Biennale artistique et culturelle : un patrimoine en péril

Grande manifestation de l’art et de la culture datant de 43 ans, la Biennale, dans sa forme initiale, est à l’arrêt depuis l’édition 2010 à Sikasso. Alors que l’organisation de l’édition spéciale de 2017 avait suscité l’espoir de sa relance, elle n’a pas été pérennisée. Faisant craindre la disparation de cet évènement qui regroupait durant 10 jours à Bamako ou dans une capitale régionale les populations du Mali.
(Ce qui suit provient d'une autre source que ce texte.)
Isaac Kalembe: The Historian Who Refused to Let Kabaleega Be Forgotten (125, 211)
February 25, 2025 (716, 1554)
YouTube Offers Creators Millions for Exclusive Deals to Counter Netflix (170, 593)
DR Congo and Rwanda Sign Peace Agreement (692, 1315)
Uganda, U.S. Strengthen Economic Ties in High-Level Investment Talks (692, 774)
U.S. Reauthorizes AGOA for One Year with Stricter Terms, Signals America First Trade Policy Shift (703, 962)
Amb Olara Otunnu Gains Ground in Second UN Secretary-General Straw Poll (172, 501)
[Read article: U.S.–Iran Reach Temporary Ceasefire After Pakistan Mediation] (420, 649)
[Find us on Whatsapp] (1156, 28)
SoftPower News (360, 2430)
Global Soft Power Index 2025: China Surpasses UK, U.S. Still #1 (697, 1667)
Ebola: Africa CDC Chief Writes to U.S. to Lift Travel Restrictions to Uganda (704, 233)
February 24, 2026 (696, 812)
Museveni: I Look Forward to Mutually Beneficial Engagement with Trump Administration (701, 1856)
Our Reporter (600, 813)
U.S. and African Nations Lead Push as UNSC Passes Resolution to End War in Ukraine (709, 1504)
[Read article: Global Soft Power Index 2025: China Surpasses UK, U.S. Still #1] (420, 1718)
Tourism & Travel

À Sévaré, depuis 2012, avec son sourire et sa main levée en guise de salutation, la statue de la Biennale artistique et culturelle attend toujours l’organisation de l’événement qui a nécessité sa construction. Après Bamako (2003), Ségou (2005), Kayes (2008) et Sikasso (2010), le Président Amadou Toumani Touré fondait l’espoir de finir son deuxième mandat avec une Biennale en 2012 dans sa ville natale, Mopti. Tel n’a pas été le cas. « Les évènements politico-sécuritaires de 2012 ont fait que la Biennale qui devait se tenir à Mopti n’a pas pu être organisée », regrette Alamouta Dagnoko, Directeur national de l’Action culturelle, structure chargée de l’organisation de la rencontre.

En 2017, « pour promouvoir le dialogue interculturel et intercommunautaire, la cohésion sociale et l’unité nationale », le ministère de la Culture avait initié une édition spéciale qui, pour diverses raisons (dont des « politico-sécuritaires encore », regrettent les acteurs culturels), n’ont pas permis de mettre en œuvre l’initiative.

Brassage

Alors que le pays est toujours confronté à l’instabilité politique et à la crise sécuritaire, la crainte de voir disparaitre la manifestation culturelle d’envergure nationale qui permettait depuis 1979 de « favoriser le brassage et l’interpénétration des populations et de contribuer à l’émergence d’une culture de paix et de citoyenneté », s’installe.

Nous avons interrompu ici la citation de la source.